Token efficiency: ~20% shorter responses on hard reasoning (e.g., MMMU from 2.9k → 2.4k tokens; MathVision 5.8k → 4.4k) and only ~180 tokens per answer on MMBench while improving accuracy (Table 5; §4.3).
Do the experiments support the claims?
Breadth and depth of benchmarks, plus NIAH and test-time scaling curves, strongly support claims of:
- Competitive general multimodal ability (Table 3).
- Long-context competence across modalities (Table 2; Table 3).
- Agent/UI grounding at high resolution (Tables 3, 5; Figures 7, 10).
- Significant reasoning gains from the thinking recipes (Table 4; Figure 13; Table 5).
Caveats:
- Cross-model comparisons may be influenced by data and toolchain differences (Table 3 footnotes note tool usage for GPT-4o variants).
- Limited ablations on architectural choices (e.g., 2D RoPE vs alternatives, pixel shuffle vs other projectors).

6. Limitations and Trade-offs¶

Model capacity vs specialization (Conclusion §5)
With ~3B activated parameters, the model can lag behind larger models on the most demanding reasoning tasks (e.g., base model on MathVision) or highly specialized domains.
Long-context at small attention width (Conclusion §5)
Although the context window is 128K, attention capacity is comparable to a 3B model, which may limit extraction and reasoning over extremely dense or multi-document contexts.
Data and training cost
The joint recipe uses 4.4T multimodal tokens on top of a 5.2T text-only LLM pretrain (Figure 4; Table 1). This is efficient at inference, but the training pipeline itself is computationally intensive and requires sophisticated infrastructure (§2.5).

DATA SECTION:
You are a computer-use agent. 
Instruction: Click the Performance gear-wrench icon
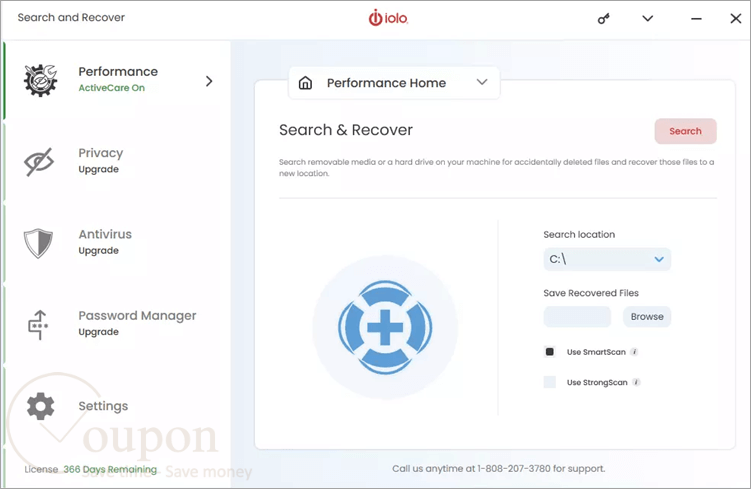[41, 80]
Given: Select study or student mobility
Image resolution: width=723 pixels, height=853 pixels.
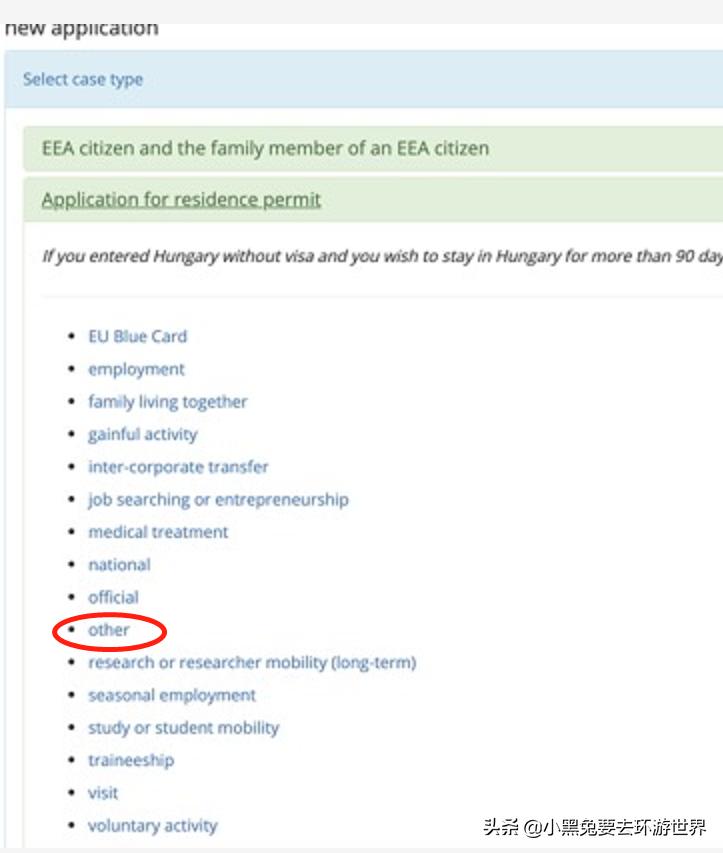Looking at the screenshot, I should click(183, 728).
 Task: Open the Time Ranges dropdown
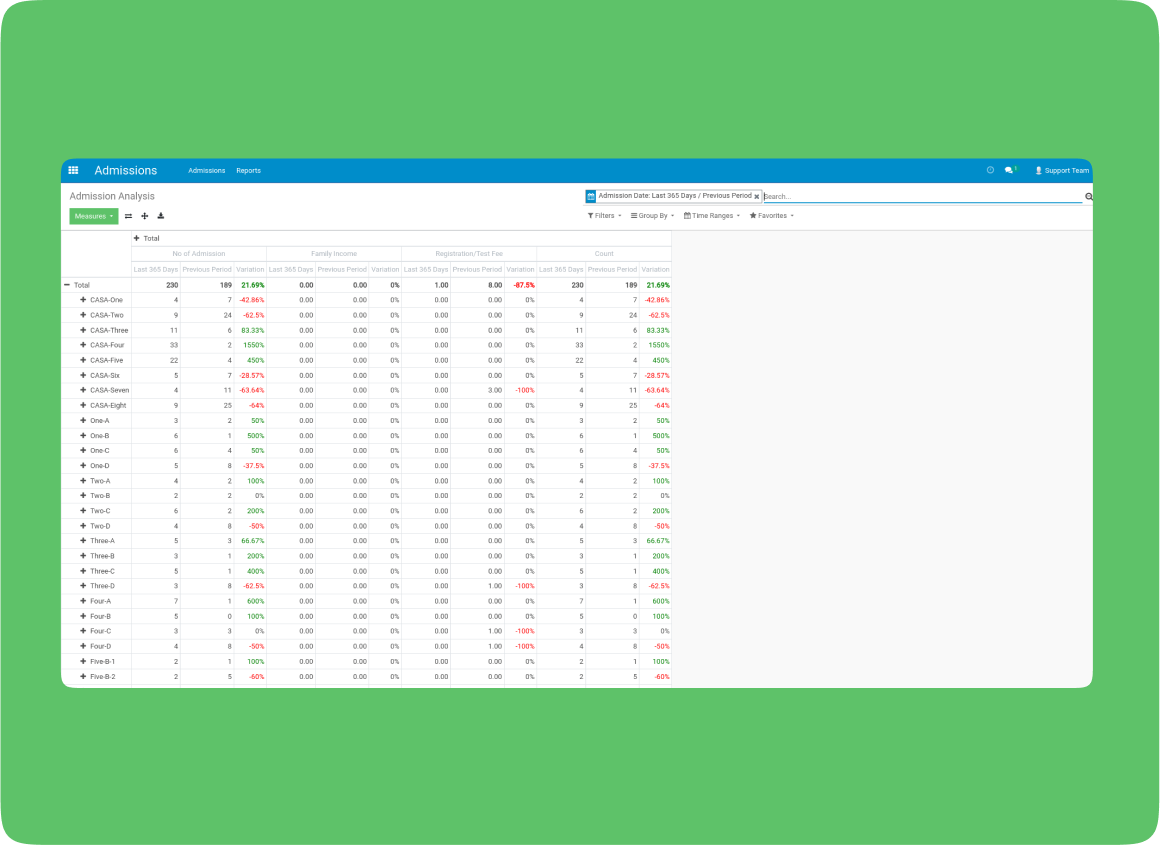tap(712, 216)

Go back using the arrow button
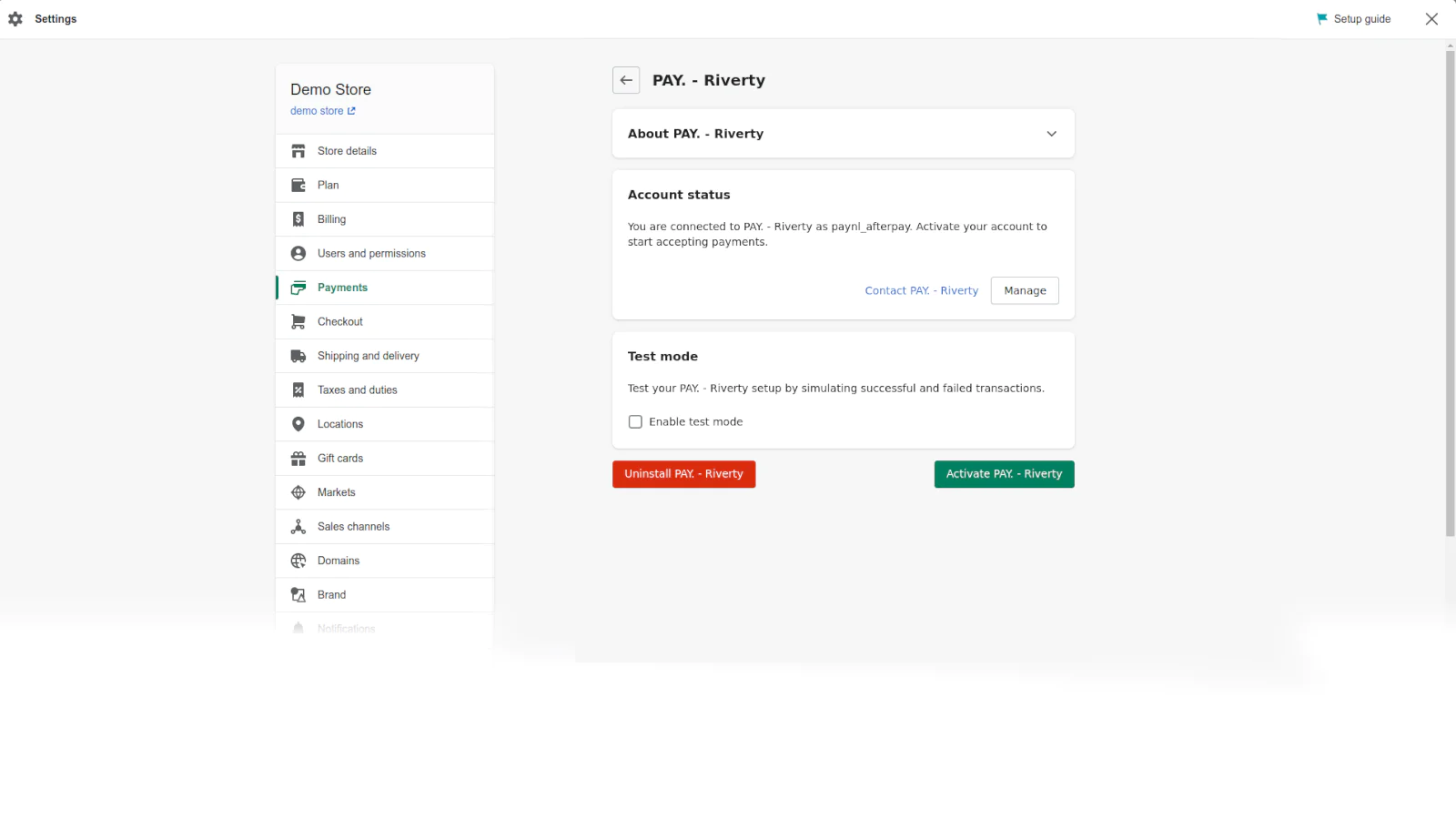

EXERCISES:
- A) List each claim that the model review says the benchmarks strongly support.
- B) Extract the passage of the model review starting at "6. Limitations and" and ending at "width (Conclusion §5)".
The records aren't needed for this work.

ANSWERS BY ITEM NUMBER:
- A)
- Competitive general multimodal ability
- Long-context competence across modalities
- Agent/UI grounding at high resolution
- Significant reasoning gains from the thinking recipes

- B)
6. Limitations and Trade-offs¶

Model capacity vs specialization (Conclusion §5)
With ~3B activated parameters, the model can lag behind larger models on the most demanding reasoning tasks (e.g., base model on MathVision) or highly specialized domains.
Long-context at small attention width (Conclusion §5)